TEKS YANG DITAMPILKAN:

● ● ● ●

Dalil dibolehkannya adalah hadits Aisyah Radhiyallahu ‘anha.
كَانَ رَسُوْلُ اللهِ إِذَا أَرَادَ أَنْ
يُحْرِمَ يَتَطَيَّبُ بِأَطْيَبِ مَا يَجِدُ ثُمَّ أَرَى وَبِيْصَ الدَّهْنِ فِيْ رَأْسِهِ
وَ لِحْيَتِهِ بَعْدَ ذَلِكَ رواه مسلم
“Rasulullah Shallallahu ‘alaihi wa sallam kalau ingin
berihram memakai wangi- wangian yang paling wangi yang beliau dapatkan kemudian
aku melihat kilatan minyak di kepalanya dan jenggotnya setelah itu”.[HR.Muslim
no.2830 ].
Dan Aisyah Radhiyallahu anhuma berkata pula:
كَأَنِّيْ أَنْظُرُ إِلَى وَبِيْصَ اْلمِسْكِ
فِيْ مَفْرَقِ رَسُوْلِ اللهِ وَ هُوَ مُحْرِمٌ
“Seakan akan aku melihat kilatan misk (minyak wangi misk) di
bagian kepala Rasulullah Shallallahu ‘alaihi wa sallam sedangkan beliau dalam
keadaan ihram “. [HR. Muslim no. 2831 dan Bukhari no. 5923].
Syaikh Muhammad bin Shalih Al Utsaimin ditanya tentang dua
permasalahan seputar pemakaian minyak wangi dalam ihram yaitu:
1. Apabila seseorang memakai wangi-wangian di badannya yaitu
di kepala dan jenggotnya, lalu minyak wangi tersebut menetes atau meleleh ke
bawah, apakah hal ini berpengaruh atau tidak?
Jawab.

● ● ● ●

DATA YANG DITAMPILKAN:
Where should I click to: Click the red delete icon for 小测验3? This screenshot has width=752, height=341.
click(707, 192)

● ● ● ●

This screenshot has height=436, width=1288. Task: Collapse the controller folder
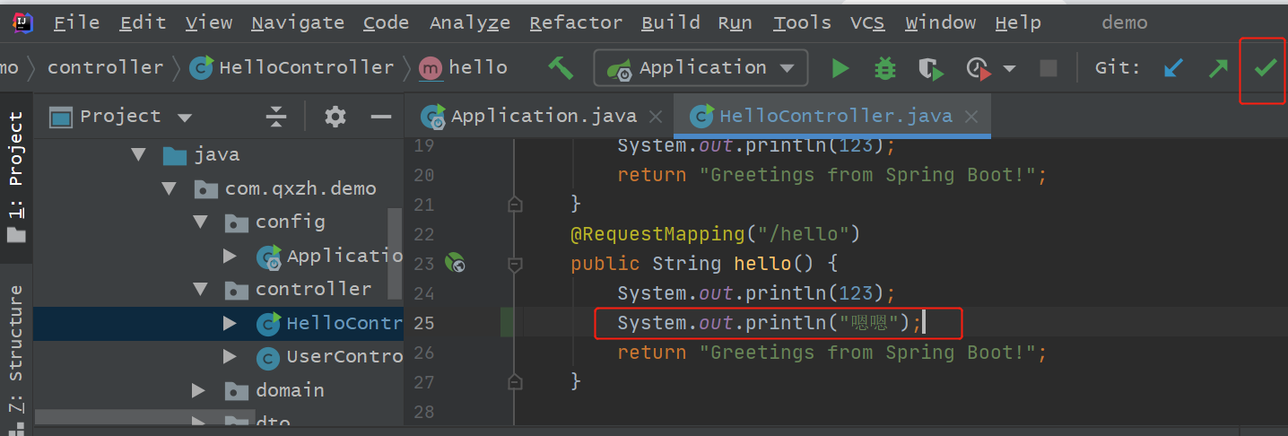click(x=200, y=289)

● ● ● ●

TUGAS LATIHAN:
a: Tulis ulang dengan lebih ringkas paragraf yang diawali "“Rasulullah Shallallahu ‘alaihi wa sallam kalau ingin" dari teks tentang minyak wangi saat ihram, tanpa menghilangkan fakta utamanya.
b: Tukar "kilatan" dengan "kilauan" saat menuliskan kembali bagian teks tentang minyak wangi saat ihram antara "Dan Aisyah Radhiyallahu" dan "Bukhari no. 5923].", termasuk keduanya.

JAWABANNYA:
a: Saat hendak berihram, Rasulullah Shallallahu ‘alaihi wa sallam memakai wewangian terwangi yang beliau punya, lalu sesudahnya terlihat kilatan minyak di kepala dan jenggot beliau. [HR. Muslim no. 2830]

b:
Dan Aisyah Radhiyallahu anhuma berkata pula:
كَأَنِّيْ أَنْظُرُ إِلَى وَبِيْصَ اْلمِسْكِ
فِيْ مَفْرَقِ رَسُوْلِ اللهِ وَ هُوَ مُحْرِمٌ
“Seakan akan aku melihat kilauan misk (minyak wangi misk) di
bagian kepala Rasulullah Shallallahu ‘alaihi wa sallam sedangkan beliau dalam
keadaan ihram “. [HR. Muslim no. 2831 dan Bukhari no. 5923].